The Australian Competition and Consumer Commission (ACCC) has granted interim authorization to the NSW Minerals Council and 10 coal producers to collectively negotiate with Port of Newcastle Operations (PNO) on terms and conditions of access to the port for coal exports, including prices.
The 10 coal producers that export coal through the Port of Newcastle are Glencore Coal, Yancoal Australia, Peabody Energy Australia, Bloomfield Collieries, Centennial Coal, Malabar Coal, Whitehaven Coal, Hunter Valley Energy Coal, Idemitsu Australia, and MACH Energy Australia.
The interim authorisation does not allow the producers to enter into collectively negotiated agreements with PNO, or allow them to share individual coal projection volumes, customer pricing information, or marketing strategies.
PNO is currently negotiating with individual coal producers over a proposed 10 year deed for access to the port.

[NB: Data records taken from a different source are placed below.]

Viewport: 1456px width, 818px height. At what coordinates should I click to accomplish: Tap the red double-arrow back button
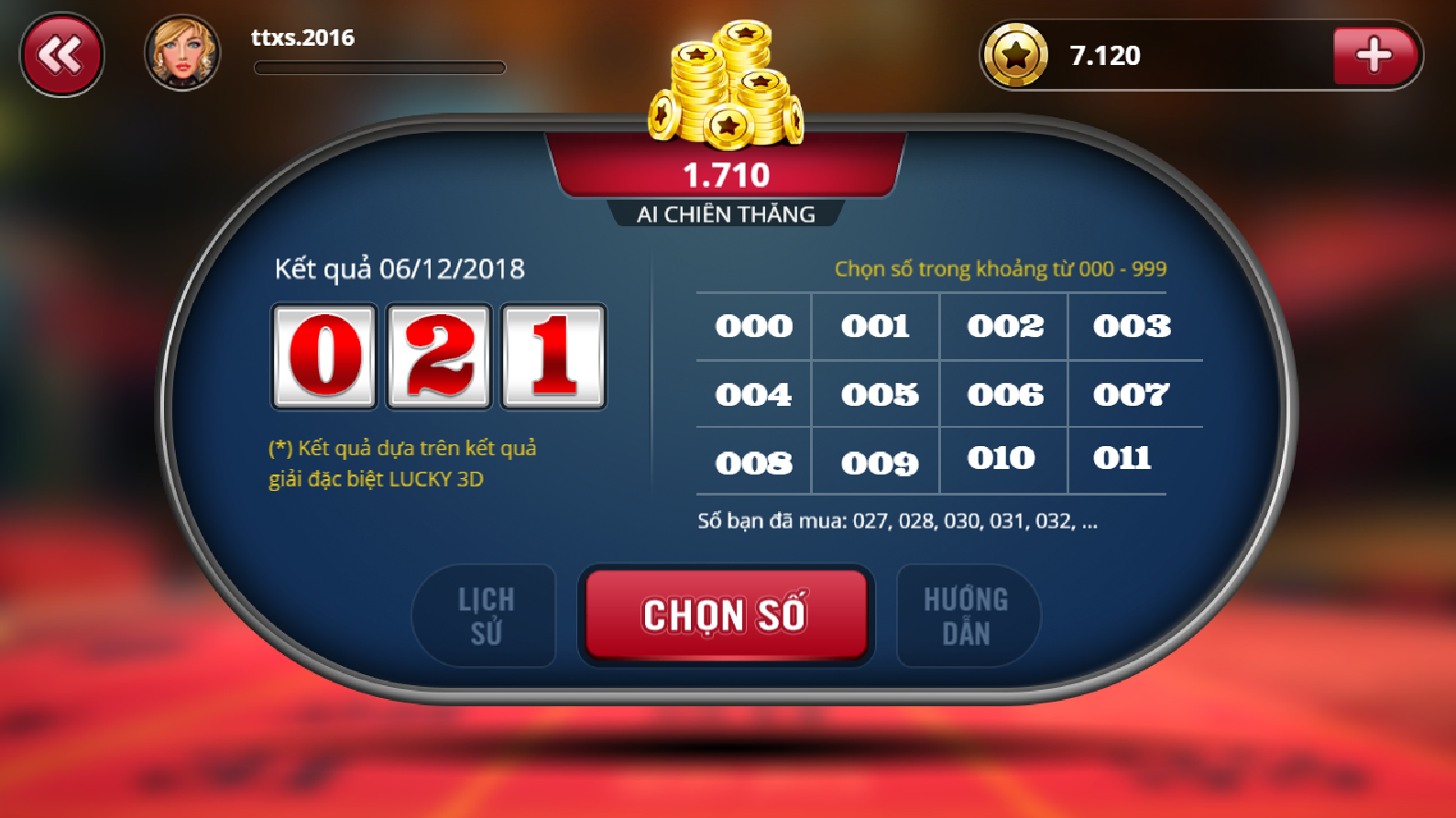pyautogui.click(x=62, y=55)
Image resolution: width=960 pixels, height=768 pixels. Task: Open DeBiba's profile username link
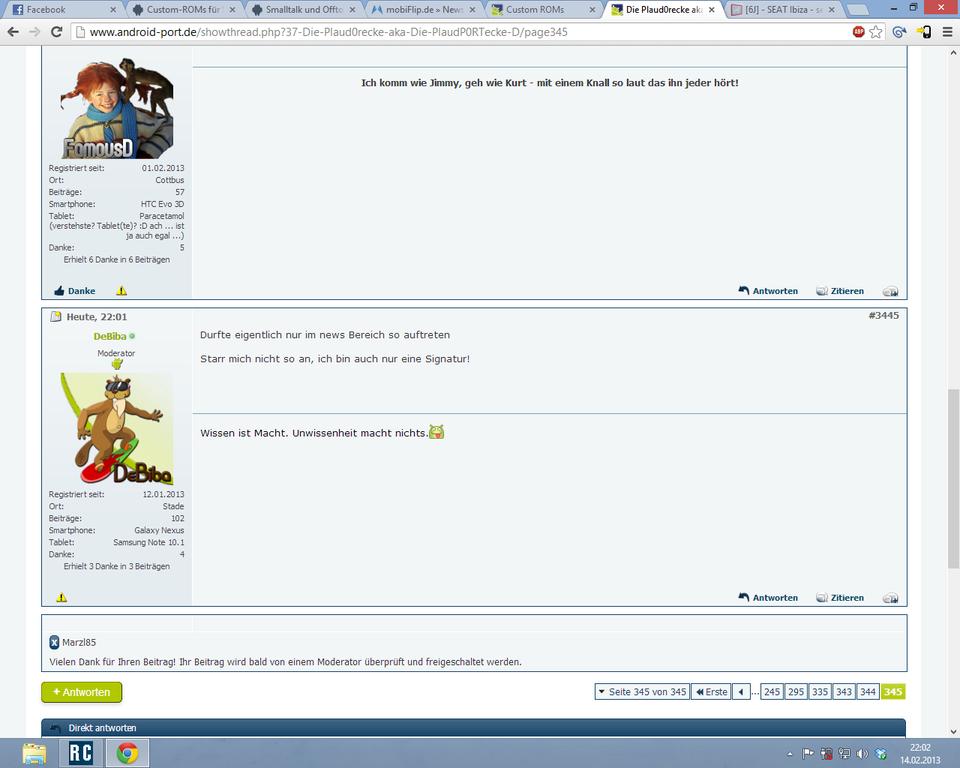click(110, 336)
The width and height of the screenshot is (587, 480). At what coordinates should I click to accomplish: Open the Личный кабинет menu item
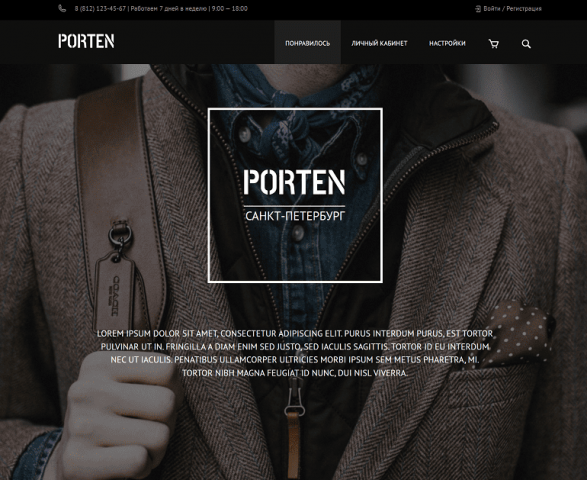[379, 43]
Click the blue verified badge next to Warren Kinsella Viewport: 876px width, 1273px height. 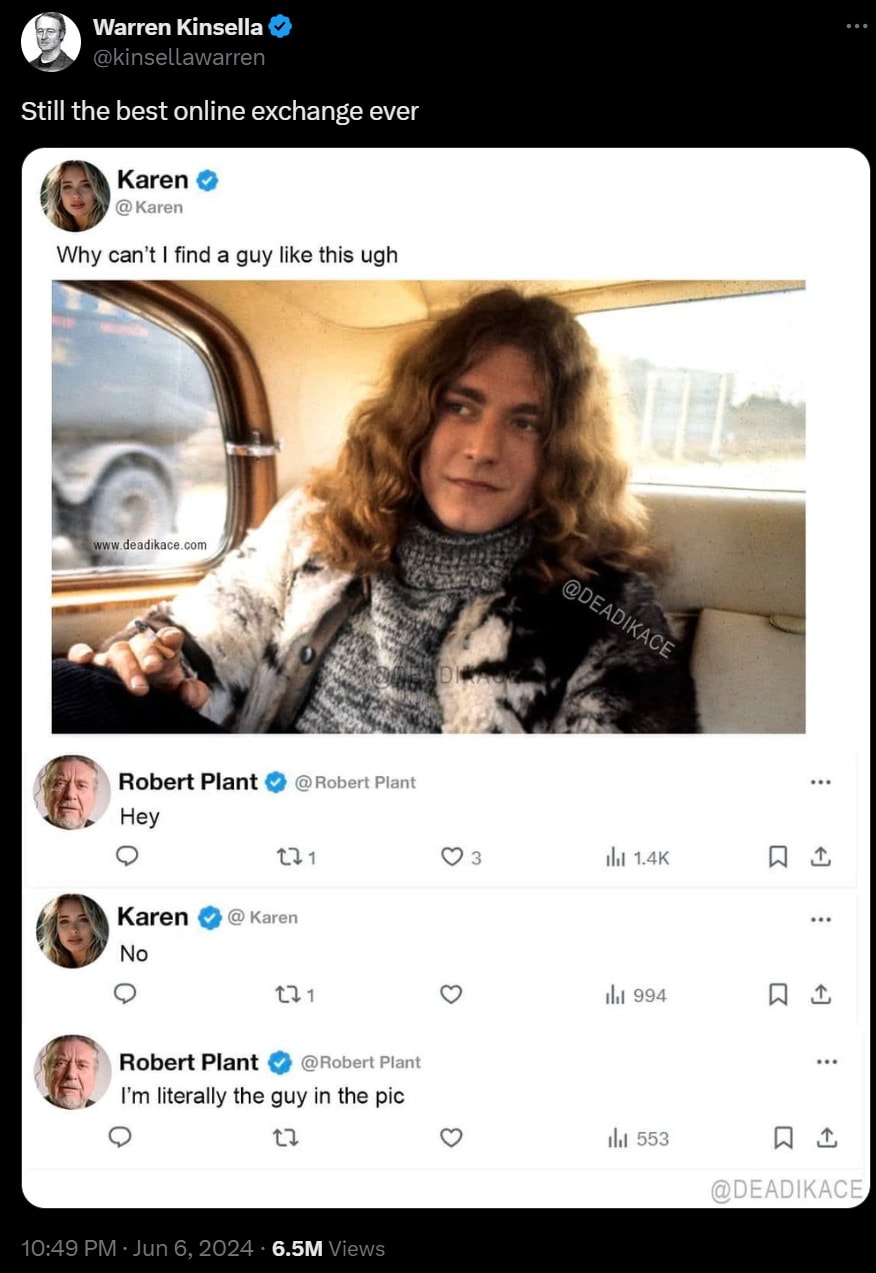281,28
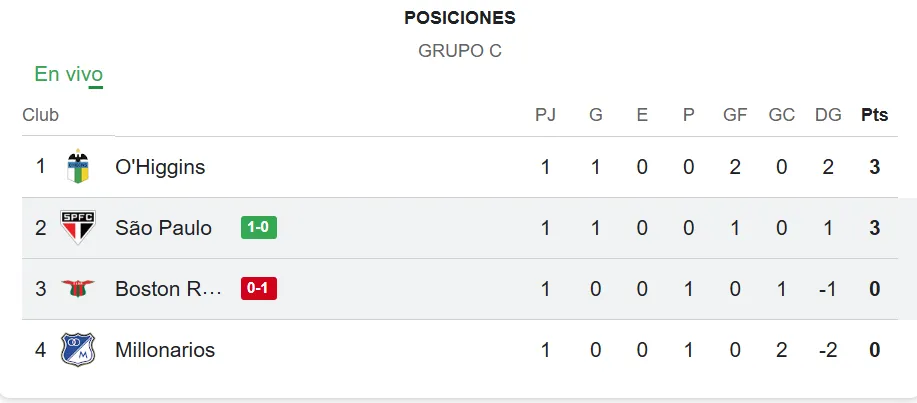Click the green 1-0 live score badge
The height and width of the screenshot is (403, 917).
[x=259, y=228]
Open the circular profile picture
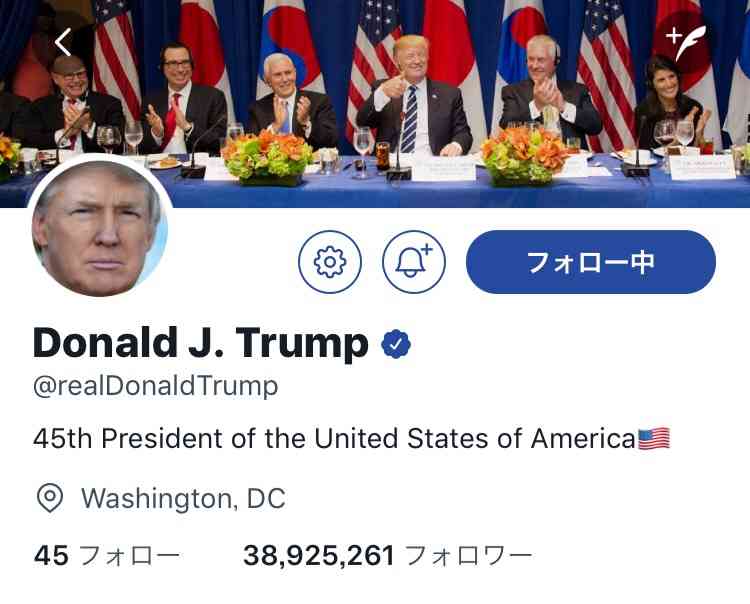750x604 pixels. [x=100, y=228]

The ACCC considers that allowing coal producers to collectively negotiate will give producers an opportunity to reduce ongoing uncertainty and achieve more timely outcomes.
“We have granted this interim authorization because coal vessels will soon be facing higher port service charges if coal producers don’t execute a deed with the Port of Newcastle,” ACCC Commissioner Stephen Ridgeway said.
“Because participation is voluntary we do not believe this authorization will impact competition between the producers. Individual coal producers are still free to negotiate separately if they believe they can get a better deal,” Mr Ridgeway said.